O grupo Soajo Identidade e Património – Associação de Desenvolvimento Local, em parceria com a Junta de Freguesia, o Município e a Comunidade Local dos Baldios, iniciou, no passado dia 22 de fevereiro, um ciclo de conversas sobre a essência de Soajo, a primeira alusiva às cavadas, tendo por base o arquivo audiovisual de António Neto (“Tenais”). Datado de 1987, o filme À volta das cavadas, depois de editado, foi exibido ao público presente no auditório da Casa do Povo da Vila de Soajo. Esta atividade inscreveu-se no âmbito do trabalho monográfico, documento histórico acerca das gentes de Soajo que só deverá estar concluído daqui a três anos.
Além da produção de uma monografia com as tradições vivas e perdidas, a historiografia e a memória oral, a recém-fundada associação soajeira pretende fazer o mapeamento, a identificação e a catalogação dos elementos mais significativos do património material e imaterial de Soajo, bem como levar a cabo projetos de desenvolvimento da comunidade, oficinas e exposições.

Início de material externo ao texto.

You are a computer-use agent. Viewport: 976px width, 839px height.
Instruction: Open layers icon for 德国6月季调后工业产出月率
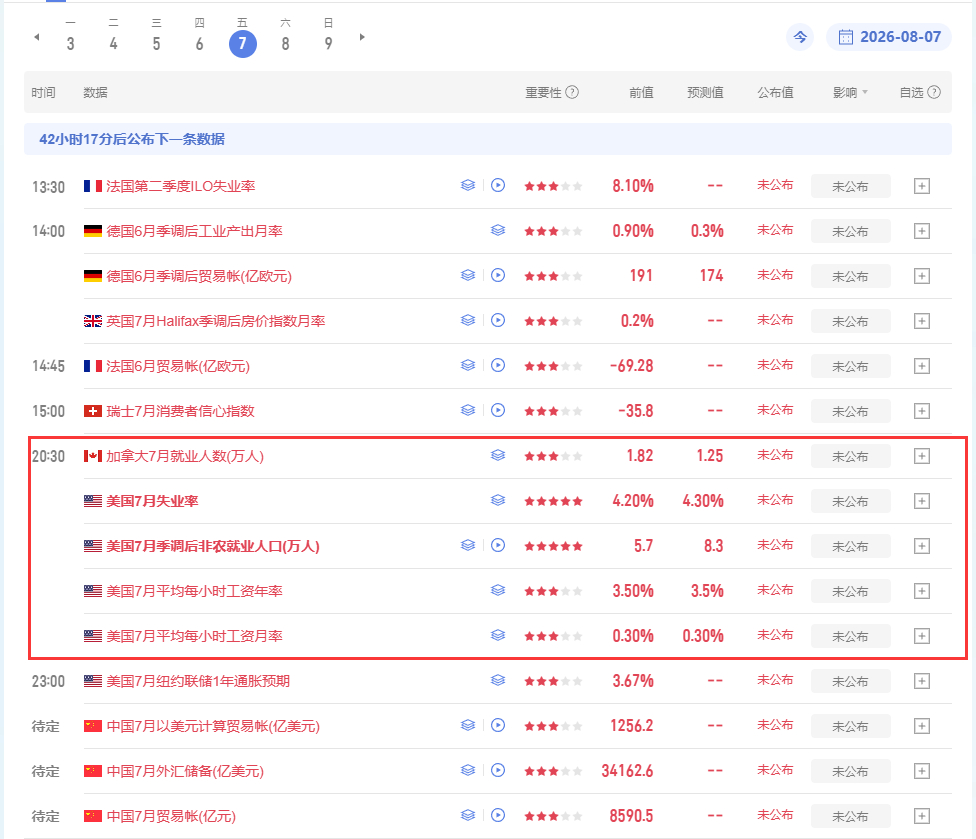[x=498, y=230]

É no apego às tradições que a alma soajeira se engrandece e o amanho da terra está no âmago da localidade serrana: as práticas da cavada (com enxada) e da lavrada ainda são formas de trabalhar a terra muito presentes na memória do povo soajeiro. “As mulheres faziam quase tudo, os homens eram uns ‘senhores’, só andavam com o arado”, atirou Maria Neto.
No sistema tradicional, que ainda se preserva nalguns casos, “o pastoreio na serra de Soajo e nos montes da Peneda garantia uma parte substancial da alimentação animal durante uma grande temporada do ano”. Nos campos mais férteis era feita a sementeira. Mas antes disso “cavava-se a terra e faziam-se as beiradas, só depois é que se lavrava”, contaram António Amorim e Teresa Cerqueira. “À época, poucos tinham junta de bois e tratores não havia. As pessoas que podiam pagavam à hora os serviços que requisitavam”, recordaram vários membros do público.
Nos campos, produzia-se sobretudo o milho e o feijão para a alimentação de sobrevivência das famílias. “Em muitos casos, o milho era utilizado em troca de outros alimentos”, juntou Maria Neto.
A relação entre a produção vegetal e a agropecuária é salientada pela prática ancestral de adubar os campos com estrume gerado a partir de mato roçado na serra de Soajo e utilizado para fazer as camas do gado. “Era graças ao esterco que se conseguia a fertilidade das terras ao longo do tempo”, explicou Teresa Cerqueira.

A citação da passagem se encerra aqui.